--- SELECTION ---

26 Jan 1958 (Fighters & Adv. Aircraft Dir.) 
The Lockheed F-104 Starfighter became operational with Air Defense Command. Designed by Lockheed’s famed chief engineer, Clarence “Kelly” Johnson, the F-104 was the company’s response to fighter pilots’ interest in a fast, lightweight fighter to complement the increasingly heavy and complex fighters of the time. It served initially as an air defense interceptor, with maximized acceleration, climb, and altitude capabilities, but was repurposed as a fighter, fighter-bomber, reconnaissance, and even a space research vehicle (dramatically depicted in the film The Right Stuff when Chuck Yeager flies/crashes an NF-104).  

27 Jan 1956 (Armaments Dir.—Eglin AFB) 
The Air Force signed a development contract with the Martin Company to start full-scale development of the TM-76 Mace missile. The Mace was an improvement on the earlier Matador surface-to-surface cruise missile. The Mace was launched by a solid rocket, then cruised at high subsonic speeds for 500+ miles at low levels using a turbojet engine. The A model used an early form of automatic terrain recognition for guidance, while the B model had an inertial guidance system. Both carried a small nuclear warhead. 

28 Jan 1986 (AFLCMC) 

The Space Shuttle Challenger broke up 73 seconds after lift off due to faulty seals in a solid rocket booster. While the STS 51-L mission was best known for the Teacher In Space, 3 of the 7 crew members were Air Force, though none worked directly for an AFLCMC predecessor. Payload Specialist Capt Greg Jarvis (back, 2nd from R in photo at top) served 1969-1973. Mission Specialist Col Ellison Onizuka (back, L) was a flight test engineer and test pilot. Commander Lt Col Dick Scobee (seated, center) was a test pilot, notably for the X-24 and C-5. His son Lt Gen Richard Scobee is the current commander of Air Force Reserve Command at Robins AFB.

---

- WRITTEN TASK 1: According to the history excerpt, how many seconds after liftoff did the Space Shuttle Challenger break up?
- WRITTEN TASK 2: Rewrite the entries starting at the first one and ending at the line containing "click(x=771, y=423)", with "horizontal scrollbar" replaced by "vertical scrollbar" and the pictures left out.

--- DATA ENTRIES ---

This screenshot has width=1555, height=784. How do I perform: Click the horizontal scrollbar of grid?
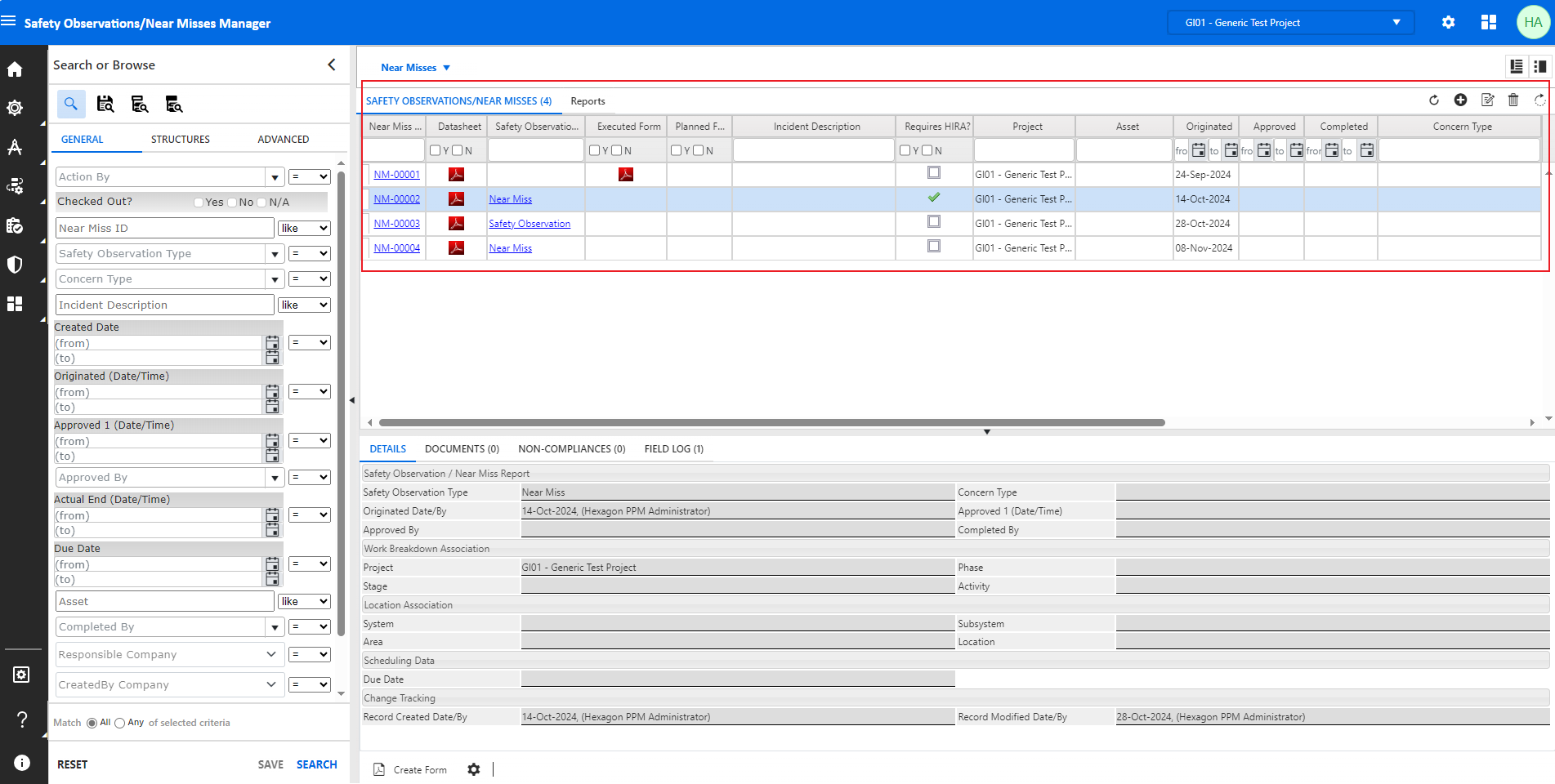click(x=771, y=423)
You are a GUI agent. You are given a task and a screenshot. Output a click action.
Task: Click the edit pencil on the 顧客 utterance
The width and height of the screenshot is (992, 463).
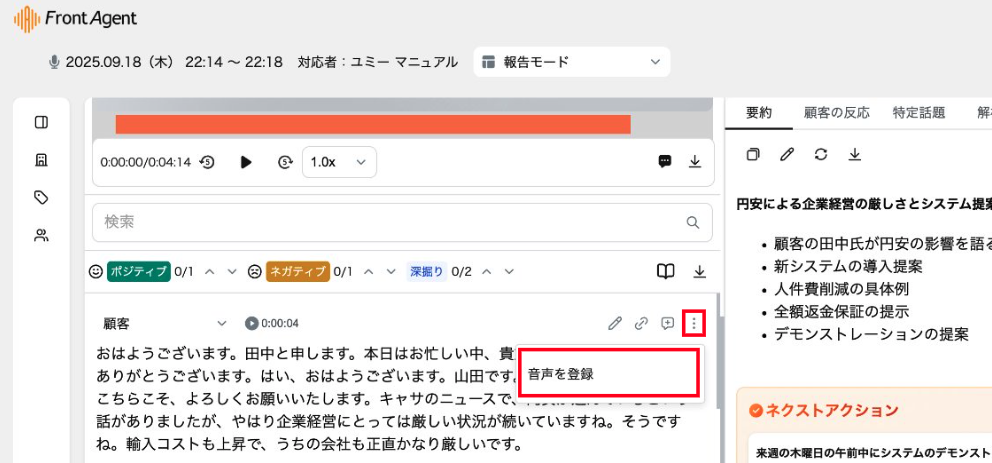(x=615, y=323)

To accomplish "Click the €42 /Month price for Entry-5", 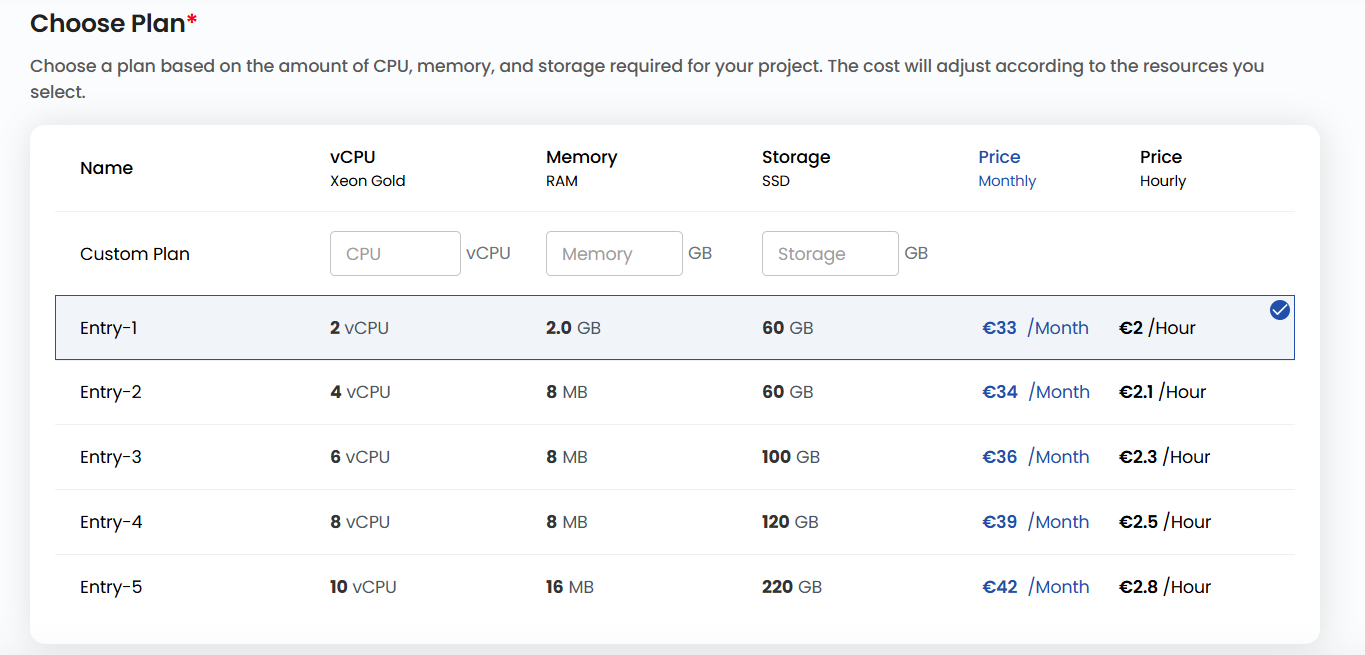I will click(x=1035, y=587).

---

- WORKED ANSWER 1: 73 seconds

- WORKED ANSWER 2:
This screenshot has width=1555, height=784. How do I perform: Click the vertical scrollbar of grid?
click(x=771, y=423)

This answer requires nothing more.